### WHAT IS EXPECTED
Copy out only the rows from the line with "to address bar" to the line with "(x=276, y=118)", swapping "refresh icon" for "reload icon" and leaving everything else unchanged.

(Raw records)
>>>>>
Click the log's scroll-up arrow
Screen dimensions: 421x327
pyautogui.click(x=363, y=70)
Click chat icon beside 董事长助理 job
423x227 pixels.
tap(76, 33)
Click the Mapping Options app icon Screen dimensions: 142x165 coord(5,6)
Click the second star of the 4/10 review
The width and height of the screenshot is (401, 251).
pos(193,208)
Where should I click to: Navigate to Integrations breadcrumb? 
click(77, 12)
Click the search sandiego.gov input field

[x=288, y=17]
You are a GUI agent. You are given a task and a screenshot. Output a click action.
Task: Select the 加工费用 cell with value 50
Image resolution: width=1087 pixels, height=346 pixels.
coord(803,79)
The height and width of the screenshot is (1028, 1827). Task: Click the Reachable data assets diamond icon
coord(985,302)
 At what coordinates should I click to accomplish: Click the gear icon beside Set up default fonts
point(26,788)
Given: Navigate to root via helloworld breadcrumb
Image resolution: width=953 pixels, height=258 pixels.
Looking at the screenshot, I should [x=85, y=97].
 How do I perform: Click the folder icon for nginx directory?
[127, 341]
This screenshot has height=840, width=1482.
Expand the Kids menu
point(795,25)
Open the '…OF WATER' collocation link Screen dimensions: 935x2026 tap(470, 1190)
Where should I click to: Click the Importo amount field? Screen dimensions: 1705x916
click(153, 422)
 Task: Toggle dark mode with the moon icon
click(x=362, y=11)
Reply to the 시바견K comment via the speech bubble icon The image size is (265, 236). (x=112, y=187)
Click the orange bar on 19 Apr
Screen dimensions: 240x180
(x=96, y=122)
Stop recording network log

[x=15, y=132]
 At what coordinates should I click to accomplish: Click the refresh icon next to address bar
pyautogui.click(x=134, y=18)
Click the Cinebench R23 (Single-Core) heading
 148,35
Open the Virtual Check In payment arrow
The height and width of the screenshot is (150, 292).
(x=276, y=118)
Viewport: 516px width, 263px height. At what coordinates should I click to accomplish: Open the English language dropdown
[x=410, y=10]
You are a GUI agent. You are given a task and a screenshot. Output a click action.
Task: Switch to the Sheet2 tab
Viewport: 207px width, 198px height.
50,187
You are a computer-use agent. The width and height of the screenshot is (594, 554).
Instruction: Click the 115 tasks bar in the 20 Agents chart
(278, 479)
<<<<<
### SOLUTION
 At what coordinates should I click to accomplish: Click the reload icon next to address bar
pyautogui.click(x=134, y=18)
Click the Cinebench R23 (Single-Core) heading
 148,35
Open the Virtual Check In payment arrow
The height and width of the screenshot is (150, 292).
(x=276, y=118)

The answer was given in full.